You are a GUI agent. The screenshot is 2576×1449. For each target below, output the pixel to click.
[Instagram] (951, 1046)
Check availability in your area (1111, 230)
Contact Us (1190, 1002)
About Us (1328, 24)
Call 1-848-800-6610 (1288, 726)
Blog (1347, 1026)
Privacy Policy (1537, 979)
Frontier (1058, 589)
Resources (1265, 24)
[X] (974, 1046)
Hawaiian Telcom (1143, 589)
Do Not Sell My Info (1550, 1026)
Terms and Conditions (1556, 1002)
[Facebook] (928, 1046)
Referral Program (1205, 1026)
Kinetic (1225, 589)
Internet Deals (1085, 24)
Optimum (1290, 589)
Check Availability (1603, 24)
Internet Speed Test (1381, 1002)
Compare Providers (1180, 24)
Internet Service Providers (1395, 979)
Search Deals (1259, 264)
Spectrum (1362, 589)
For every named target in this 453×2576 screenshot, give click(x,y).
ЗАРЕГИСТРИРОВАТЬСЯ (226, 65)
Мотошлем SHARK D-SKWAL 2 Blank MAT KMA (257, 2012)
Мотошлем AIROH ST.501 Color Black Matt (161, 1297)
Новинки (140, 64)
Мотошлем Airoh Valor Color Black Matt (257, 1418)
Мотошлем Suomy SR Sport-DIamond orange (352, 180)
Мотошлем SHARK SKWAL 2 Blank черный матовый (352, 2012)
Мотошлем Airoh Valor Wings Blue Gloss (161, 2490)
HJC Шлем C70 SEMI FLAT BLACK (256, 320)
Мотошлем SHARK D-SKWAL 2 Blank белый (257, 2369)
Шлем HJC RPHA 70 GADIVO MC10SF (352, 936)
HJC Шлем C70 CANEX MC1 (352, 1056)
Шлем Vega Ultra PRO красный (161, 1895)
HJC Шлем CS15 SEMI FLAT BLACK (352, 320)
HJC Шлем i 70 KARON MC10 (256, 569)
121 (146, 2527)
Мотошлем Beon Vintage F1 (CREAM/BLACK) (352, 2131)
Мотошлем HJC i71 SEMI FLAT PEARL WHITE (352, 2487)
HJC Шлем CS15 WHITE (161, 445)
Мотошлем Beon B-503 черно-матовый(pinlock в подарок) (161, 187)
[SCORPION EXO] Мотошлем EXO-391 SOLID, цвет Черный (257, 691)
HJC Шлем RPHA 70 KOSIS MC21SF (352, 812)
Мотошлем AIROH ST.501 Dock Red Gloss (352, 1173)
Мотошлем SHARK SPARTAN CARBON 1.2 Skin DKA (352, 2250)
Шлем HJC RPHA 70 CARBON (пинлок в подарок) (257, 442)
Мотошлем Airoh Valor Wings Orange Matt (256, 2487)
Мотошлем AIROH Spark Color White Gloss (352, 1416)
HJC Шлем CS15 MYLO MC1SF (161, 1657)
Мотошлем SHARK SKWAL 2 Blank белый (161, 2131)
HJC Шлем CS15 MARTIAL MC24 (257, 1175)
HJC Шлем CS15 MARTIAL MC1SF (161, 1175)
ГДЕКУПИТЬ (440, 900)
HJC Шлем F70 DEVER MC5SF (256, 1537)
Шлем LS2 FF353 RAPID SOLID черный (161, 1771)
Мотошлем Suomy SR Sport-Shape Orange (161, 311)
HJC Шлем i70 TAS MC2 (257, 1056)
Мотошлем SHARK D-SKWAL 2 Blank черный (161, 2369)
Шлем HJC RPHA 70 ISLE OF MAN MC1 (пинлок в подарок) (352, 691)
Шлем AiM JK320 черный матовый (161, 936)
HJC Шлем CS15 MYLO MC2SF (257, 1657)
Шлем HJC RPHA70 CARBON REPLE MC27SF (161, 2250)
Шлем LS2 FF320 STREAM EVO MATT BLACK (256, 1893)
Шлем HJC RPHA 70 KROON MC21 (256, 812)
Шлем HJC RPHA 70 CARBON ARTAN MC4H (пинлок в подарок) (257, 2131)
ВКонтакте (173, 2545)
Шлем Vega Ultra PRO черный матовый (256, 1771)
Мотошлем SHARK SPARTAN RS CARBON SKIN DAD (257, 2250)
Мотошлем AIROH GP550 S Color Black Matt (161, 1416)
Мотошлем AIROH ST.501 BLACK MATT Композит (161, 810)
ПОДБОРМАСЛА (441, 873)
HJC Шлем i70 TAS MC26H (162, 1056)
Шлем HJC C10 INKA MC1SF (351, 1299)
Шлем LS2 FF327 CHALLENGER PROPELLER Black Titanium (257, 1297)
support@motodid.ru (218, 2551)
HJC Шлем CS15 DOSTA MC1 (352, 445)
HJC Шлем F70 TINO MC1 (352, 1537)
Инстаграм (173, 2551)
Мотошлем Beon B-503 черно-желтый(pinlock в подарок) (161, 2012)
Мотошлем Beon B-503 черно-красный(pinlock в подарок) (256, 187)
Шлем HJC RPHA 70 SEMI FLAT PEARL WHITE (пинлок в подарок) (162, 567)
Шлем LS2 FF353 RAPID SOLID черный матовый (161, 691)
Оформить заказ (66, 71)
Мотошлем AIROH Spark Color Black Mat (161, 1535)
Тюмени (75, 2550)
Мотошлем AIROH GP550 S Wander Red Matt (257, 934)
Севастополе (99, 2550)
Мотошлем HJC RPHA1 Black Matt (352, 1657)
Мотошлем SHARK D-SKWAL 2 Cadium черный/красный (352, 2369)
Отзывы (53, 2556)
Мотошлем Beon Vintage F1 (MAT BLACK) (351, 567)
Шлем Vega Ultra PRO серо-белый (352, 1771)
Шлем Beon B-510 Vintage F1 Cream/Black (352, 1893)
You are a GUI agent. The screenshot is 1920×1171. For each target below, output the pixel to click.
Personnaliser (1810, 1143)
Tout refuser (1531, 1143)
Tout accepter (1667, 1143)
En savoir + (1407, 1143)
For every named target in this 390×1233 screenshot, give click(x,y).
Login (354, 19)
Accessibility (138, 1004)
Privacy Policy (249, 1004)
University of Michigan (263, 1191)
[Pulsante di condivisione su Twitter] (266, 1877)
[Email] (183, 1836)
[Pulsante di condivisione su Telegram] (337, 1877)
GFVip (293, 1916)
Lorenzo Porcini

* [Requirement]
Taking the line with "HJC Шлем CS15 WHITE (161, 445)" as the first and the line with "Мотошлем SHARK SPARTAN CARBON" as the last, retype that stretch of the data above exactly, with no other lines.

* [Reply]
HJC Шлем CS15 WHITE (161, 445)
Мотошлем Beon B-503 черно-матовый(pinlock в подарок) (161, 187)
[SCORPION EXO] Мотошлем EXO-391 SOLID, цвет Черный (257, 691)
HJC Шлем RPHA 70 KOSIS MC21SF (352, 812)
Мотошлем AIROH ST.501 Dock Red Gloss (352, 1173)
Мотошлем SHARK SPARTAN CARBON 1.2 Skin DKA (352, 2250)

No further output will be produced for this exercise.